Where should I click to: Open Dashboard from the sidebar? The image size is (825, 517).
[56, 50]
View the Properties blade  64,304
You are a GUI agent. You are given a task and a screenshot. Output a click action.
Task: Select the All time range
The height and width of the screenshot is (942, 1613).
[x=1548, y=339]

==

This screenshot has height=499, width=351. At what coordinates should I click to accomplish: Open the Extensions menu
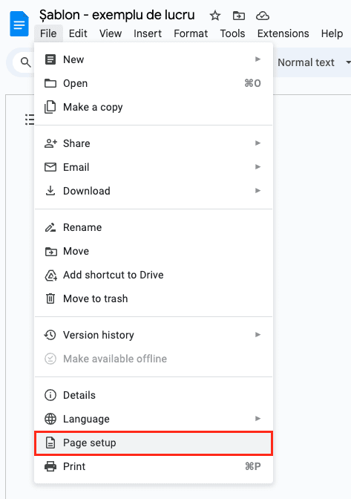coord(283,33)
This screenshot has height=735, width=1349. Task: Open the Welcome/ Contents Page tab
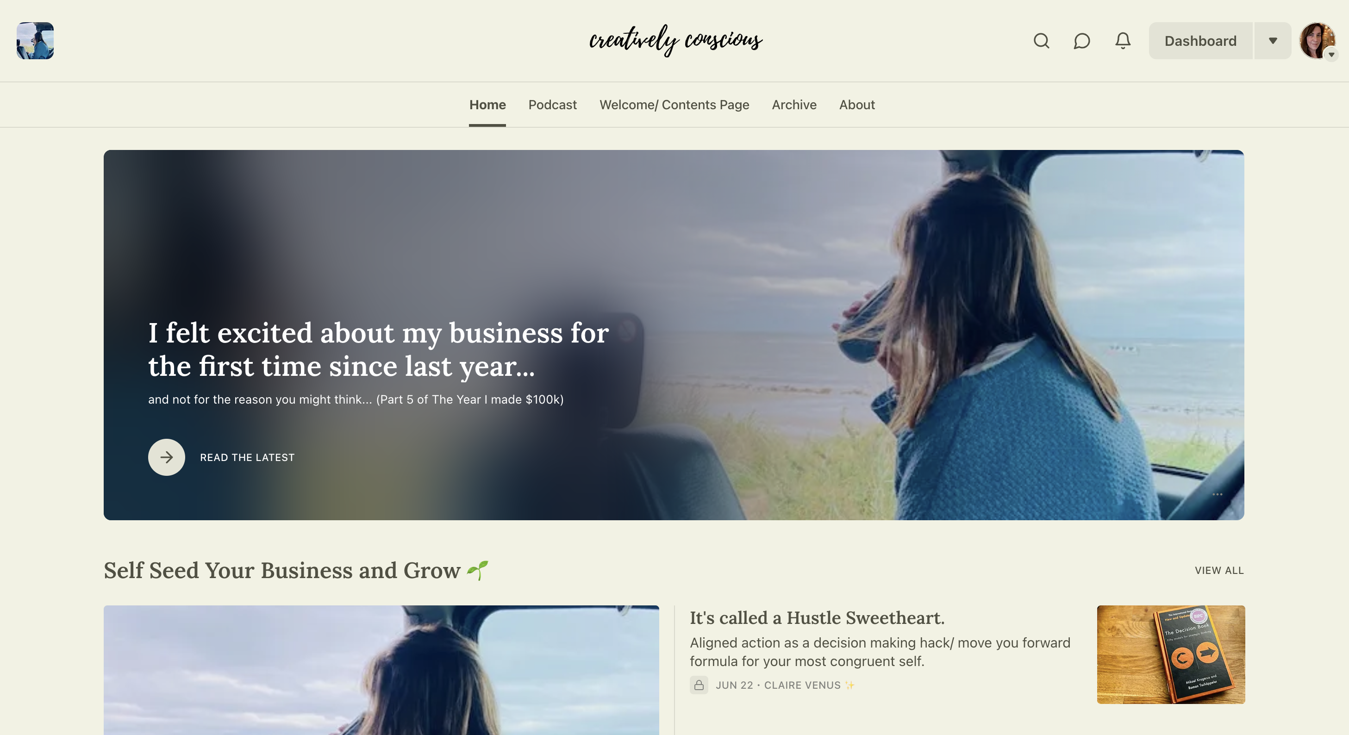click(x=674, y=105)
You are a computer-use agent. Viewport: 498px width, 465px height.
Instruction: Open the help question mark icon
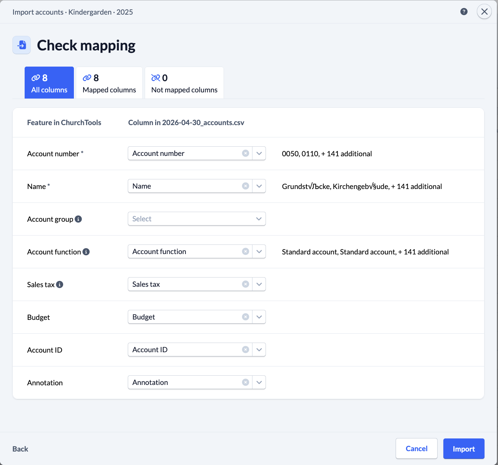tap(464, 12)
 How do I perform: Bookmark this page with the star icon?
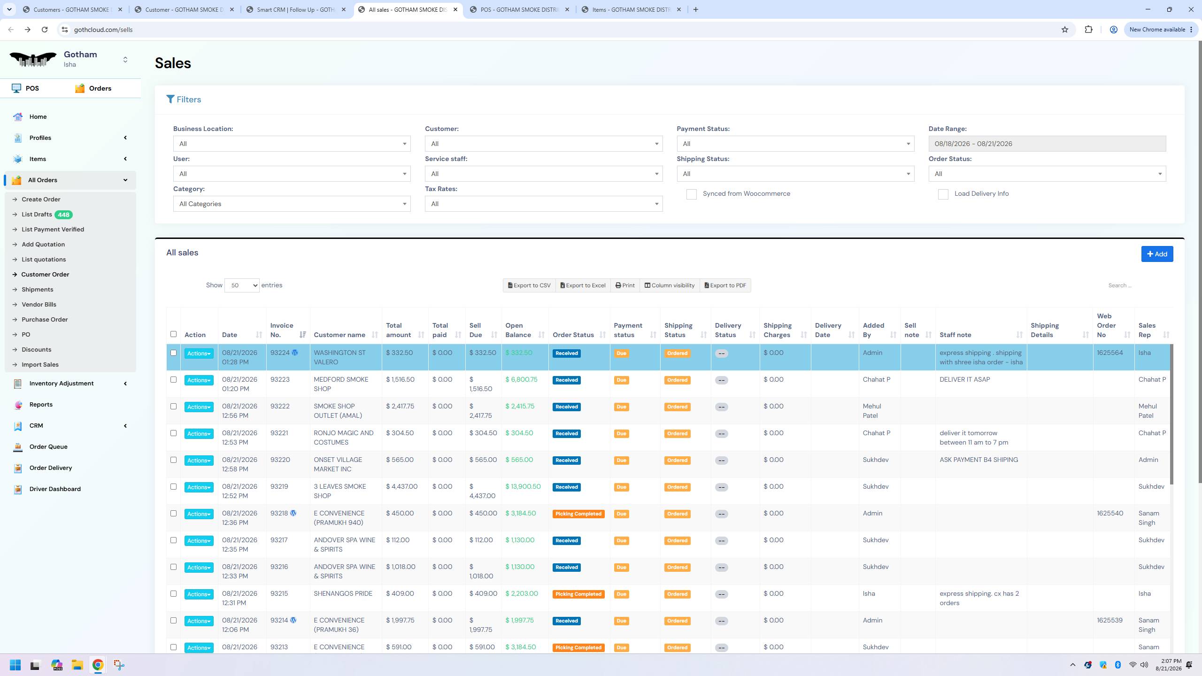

* [Exercise details]
Return, exactly as they stand, the lines above from the one with "You are a computer-use" to the one with "How do I perform: Bookmark", omitting any pictures among them.

* [Answer to this task]
You are a computer-use agent. Viewport: 498px width, 465px height.
Instruction: Open the help question mark icon
tap(464, 12)
 How do I perform: Bookmark this page with the star icon?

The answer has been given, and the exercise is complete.